Lihatlah, bagaimana kehidupan para
sahabat sangat terpengaruh dengan rumah tangga Nabi shallallahu ‘alaihi wa
sallam. Bagi mereka, penyerbuan pasukan berkuda Raja Ghassan ke Madinah tidak
ada apa-apanya, dibanding kesedihan mereka atas apa yang terjadi dengan rumah
tangga kekasih mereka saat itu. Raut muka dan kondisi si Anshari tadi seakan
mengatakan: “Biarlah Ghassan menyerbu Madinah dan merampas harta benda yang kami
miliki, yang penting Rasulullah ceria kembali…”
Dahulu, ketika sebagian kaum muslimin
terpukul mundur dan meninggalkan Rasulullah shallallaahu ‘alaihi wa sallam dalam
perang Uhud, ada seorang sahabat yang bernama Abu Thalhah yang berdiri tegar
dihadapan Nabi shallallaahu ‘alaihi wa sallam, melindungi beliau dengan
perisainya…
Anas bin Malik radhiyallahu ‘anhu
mengisahkan: Konon Abu Thalhah adalah seorang pemanah ulung yang busurnya
terkenal kuat, dan hari itu ia telah mematahkan dua atau tiga buah busurnya.
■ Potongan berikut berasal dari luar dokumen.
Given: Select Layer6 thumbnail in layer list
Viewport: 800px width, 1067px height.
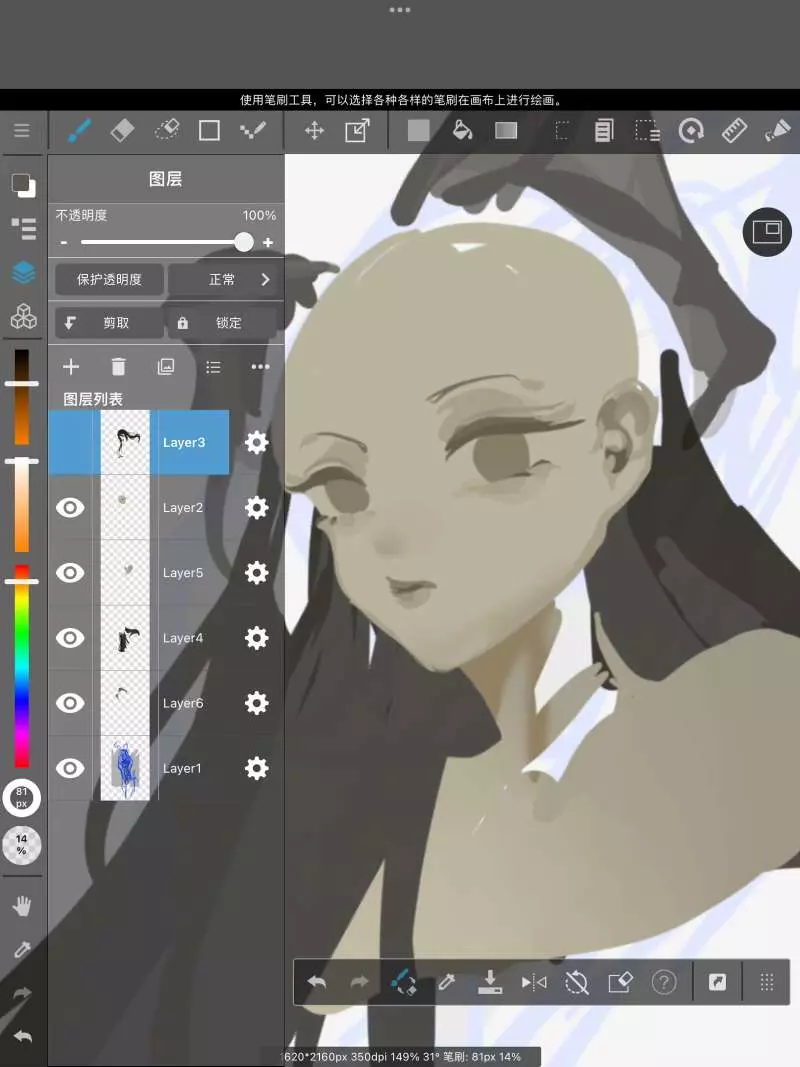Looking at the screenshot, I should tap(125, 703).
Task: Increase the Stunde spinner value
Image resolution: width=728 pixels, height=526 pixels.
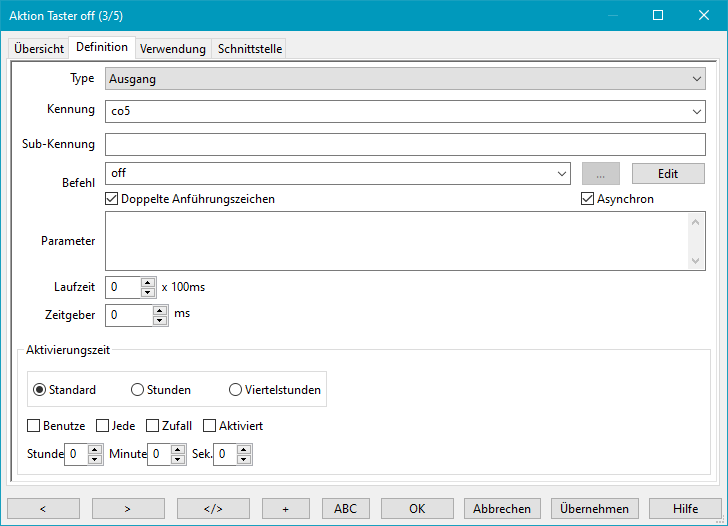Action: (x=95, y=450)
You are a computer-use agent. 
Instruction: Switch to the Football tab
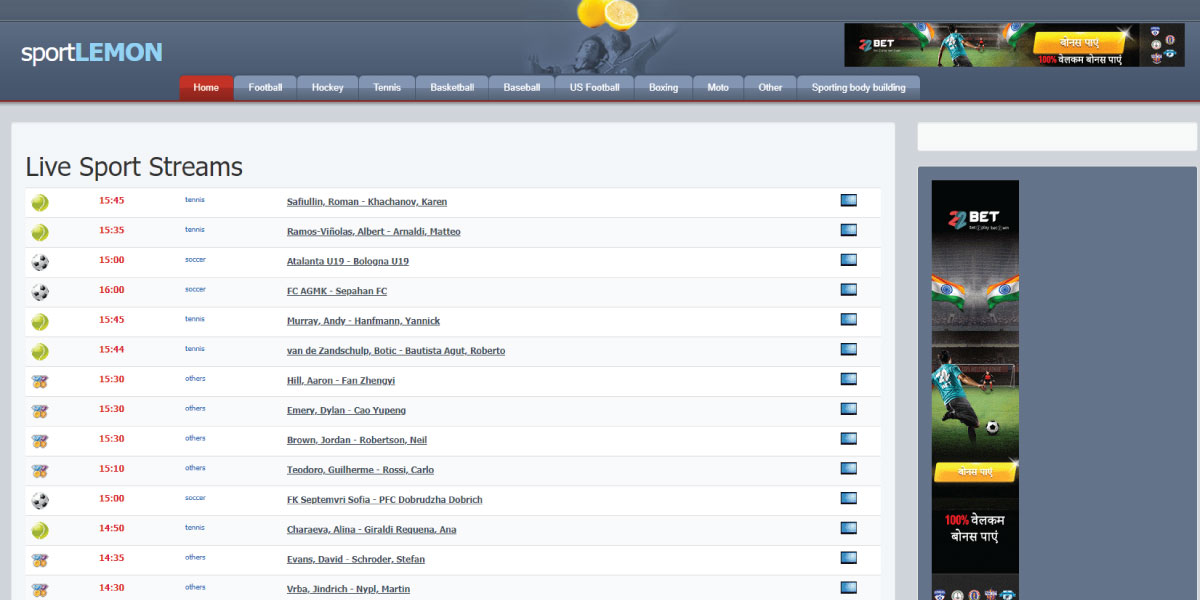[265, 88]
Di
sampingnya ada seorang lelaki yang membawa sejumlah anak panah, maka perintah
Nabi shallallaahu ‘alaihi wasallam kepadanya:
“Berikan semua anak panahmu kepada Abu
Thalhah…”, sembari Beliau shallallaahu ‘alaihi wa sallam mengamati pergerakan
musuhnya.
"Demi ayah dan ibuku yang menjadi
tebusanmu, janganlah menampakkan dirimu kepada musuh agar engkau tak terkena
panah… biarlah dadaku yang melindungi dadamu…!!” seru Abu Thalhah radhiyallahu
‘anhu kepada Rasulullah shallallaahu ‘alaihi wa sallam.[1]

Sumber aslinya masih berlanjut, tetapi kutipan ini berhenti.